Dear Sameer,
I have set up a sample side project in order to tune the ceres solver more easily. I chose 2D heat transfer because it exhibits some similarities with my problem (sparsity, problem size).
Compilation of Ceres under Windows
- Visual Studio 2015
- latest git sources
- Intel Math Kernel Library
- miniglog
Compilation / linking issues (solved)
I modified PATH to allow MKL detection by cmake (FindBlas.cmake and FindLapack.cmake). I add to alter two source files:
/internal/ceres/covariance_impl.cc:
#pragma omp parallel for num_threads(num_threads) schedule(dynamic) collapse(2)
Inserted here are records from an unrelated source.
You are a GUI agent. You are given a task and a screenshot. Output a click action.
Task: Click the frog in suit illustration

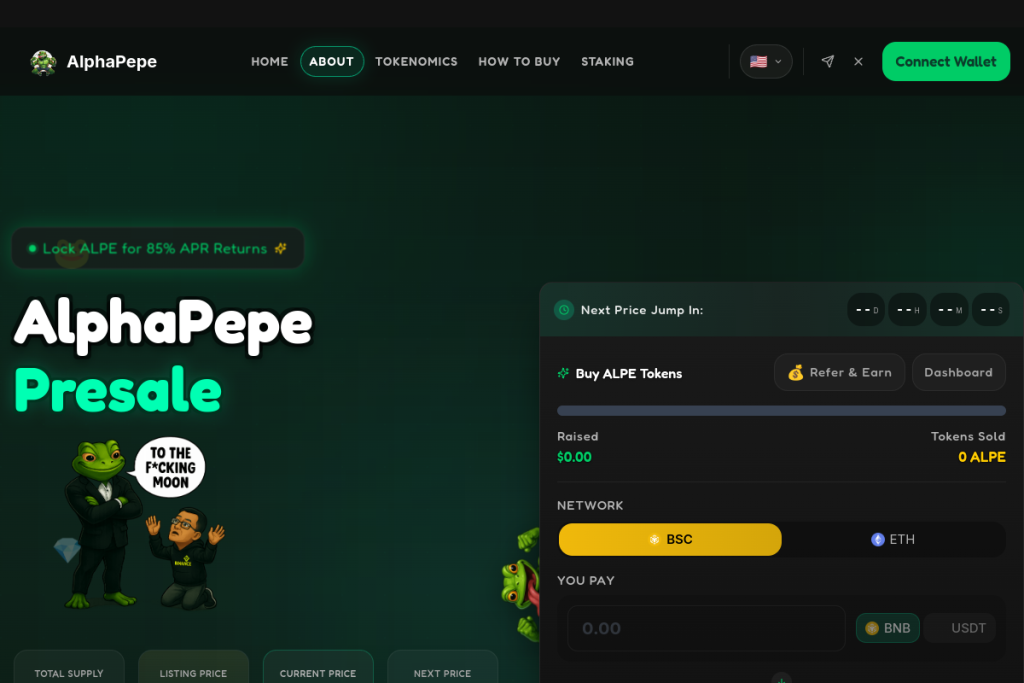pos(102,522)
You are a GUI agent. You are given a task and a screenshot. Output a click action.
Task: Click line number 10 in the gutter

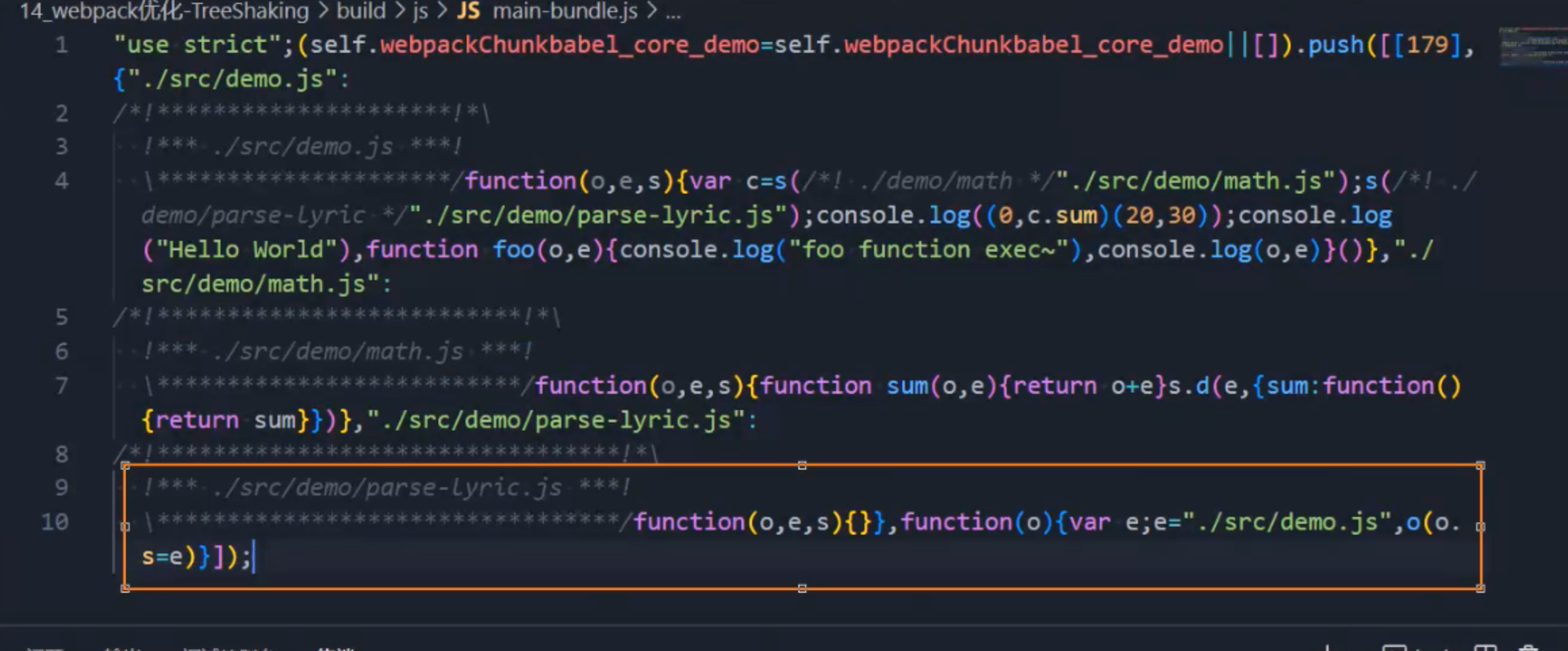coord(55,522)
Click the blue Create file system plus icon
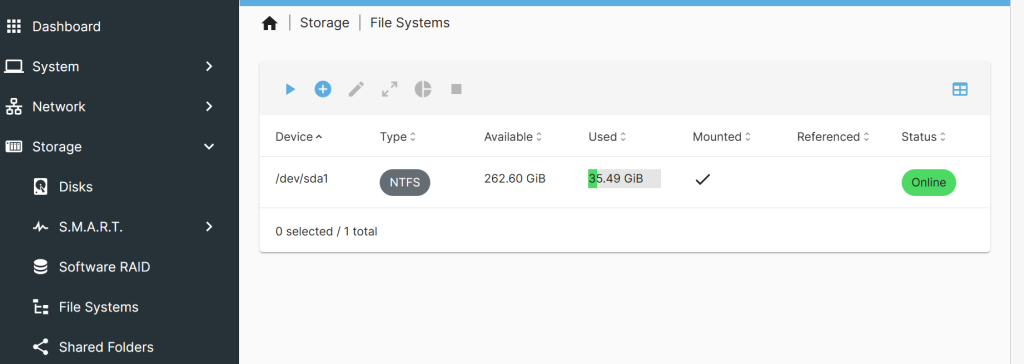1024x364 pixels. click(x=323, y=90)
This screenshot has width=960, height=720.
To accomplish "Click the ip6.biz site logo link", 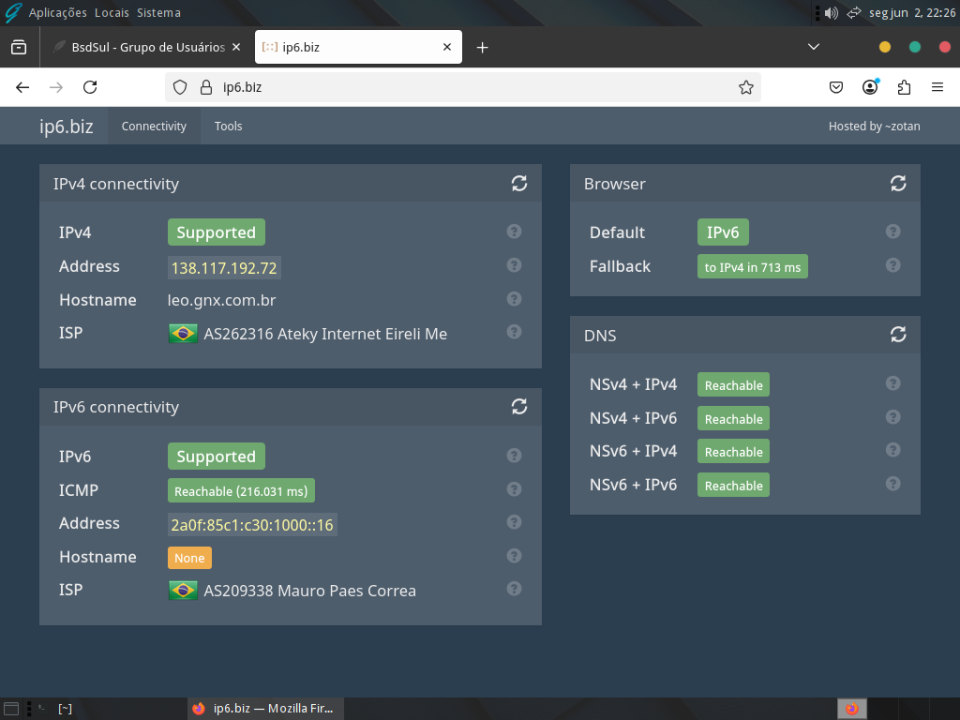I will pyautogui.click(x=66, y=126).
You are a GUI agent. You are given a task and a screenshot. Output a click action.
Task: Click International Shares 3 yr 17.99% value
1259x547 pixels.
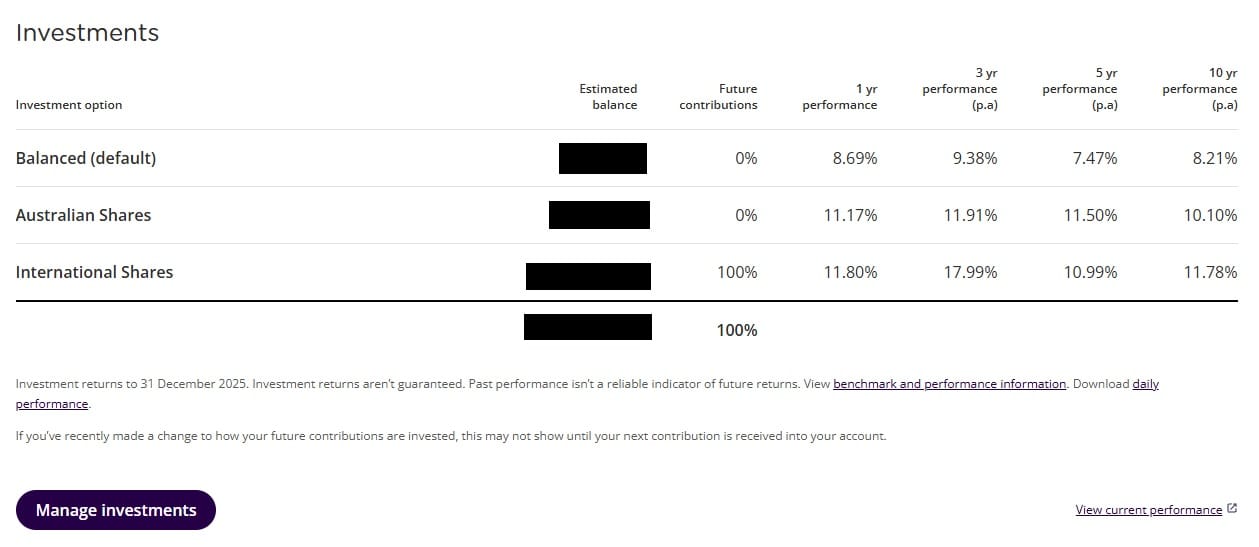point(970,272)
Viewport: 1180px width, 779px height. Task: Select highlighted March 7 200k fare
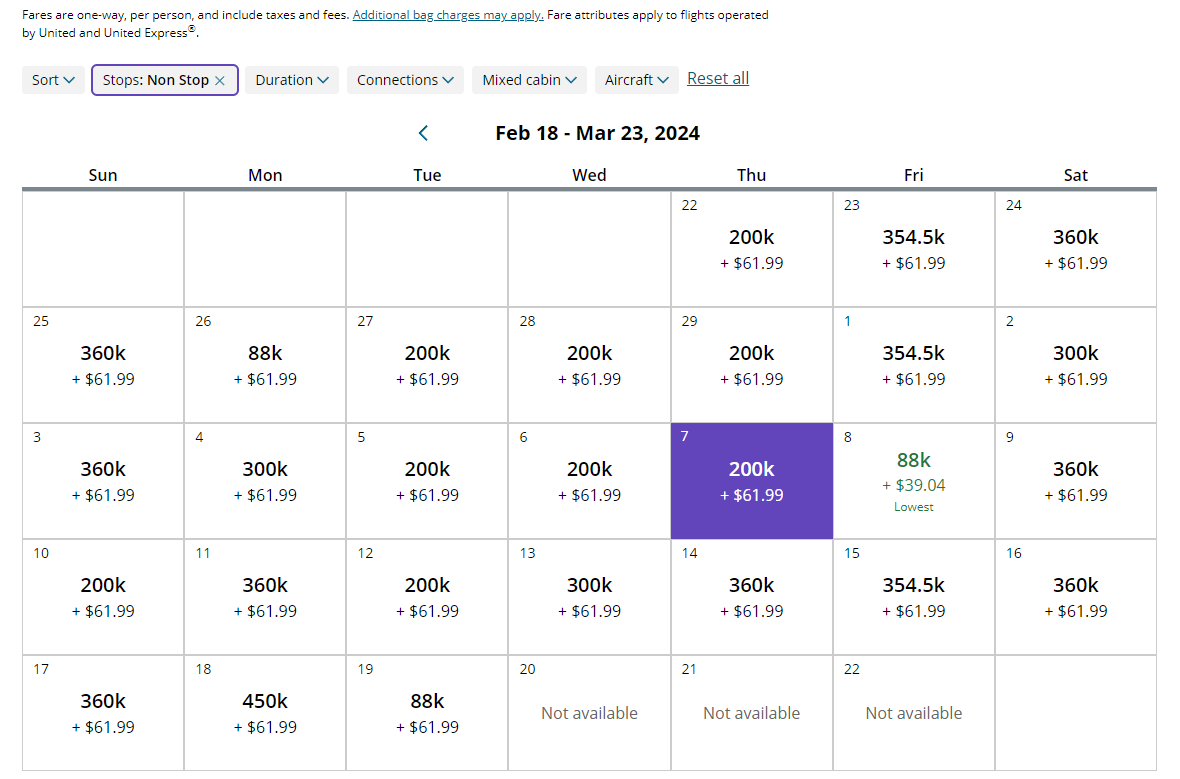(752, 480)
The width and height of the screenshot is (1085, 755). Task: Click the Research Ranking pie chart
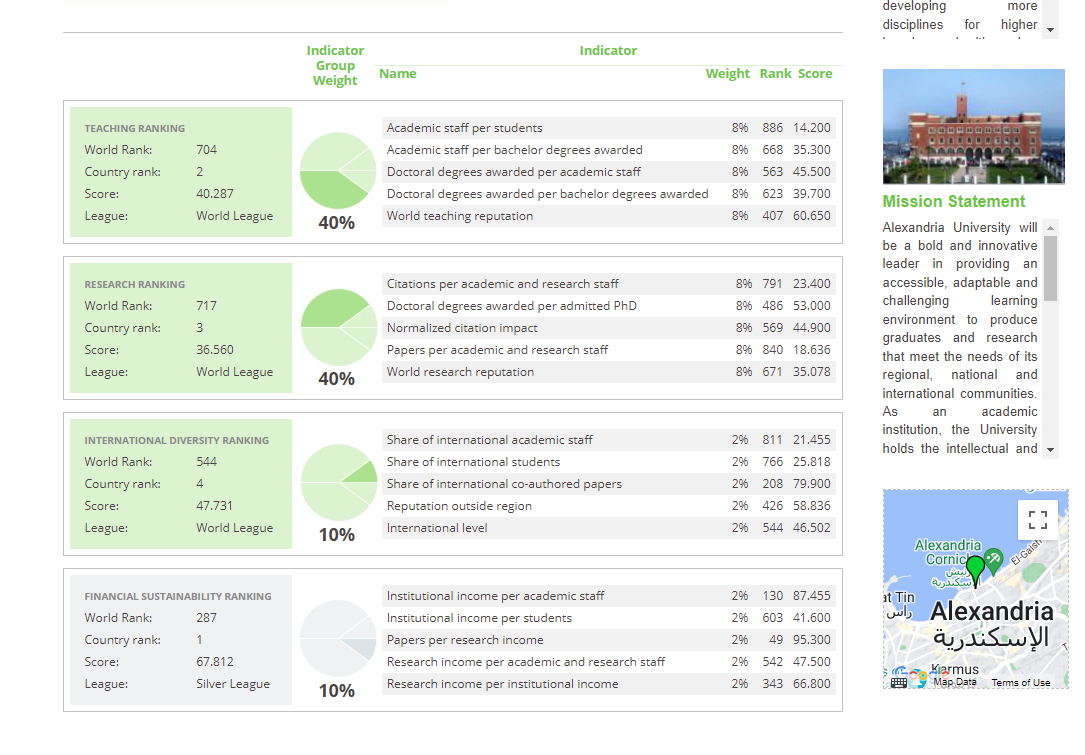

#pragma omp parallel for num_threads(num_threads) schedule(dynamic) // collapse(2) <--- unkown keyword
\include\ceres\jet.h
jet.h(489): error C4996: 'j0': The POSIX name for this item is deprecated. Instead, use the ISO C and C++ conformant name: _j0. See online help for details.
j0 was replaced by _j0
j1 was replaced by _j1
jn was replaced by _jn
I chose miniglog because I had linking issues with gflags / glog.
Problem setup
m_Options.minimizer_progress_to_stdout = false;
m_Options.logging_type = ceres::SILENT;
m_Options.minimizer_type = ceres::MinimizerType::LINE_SEARCH;
m_Options.linear_solver_type = ceres::LinearSolverType::SPARSE_NORMAL_CHOLESKY;
m_Options.use_inner_iterations = false;
m_Options.use_nonmonotonic_steps = false;
m_Options.line_search_direction_type = ceres::LineSearchDirectionType::LBFGS;
m_Options.line_search_type = ceres::LineSearchType::WOLFE;
m_Options.line_search_interpolation_type = ceres::LineSearchInterpolationType::BISECTION;
m_Options.use_approximate_eigenvalue_bfgs_scaling = true;
m_Options.parameter_tolerance = 1e-6;
m_Options.function_tolerance = 1e-6;
m_Options.gradient_tolerance = 1e-6;
m_Options.max_num_iterations = 2000;
m_Options.num_threads = 1;
m_Options.num_linear_solver_threads = 1;
Residual block definition (1 block per unknown)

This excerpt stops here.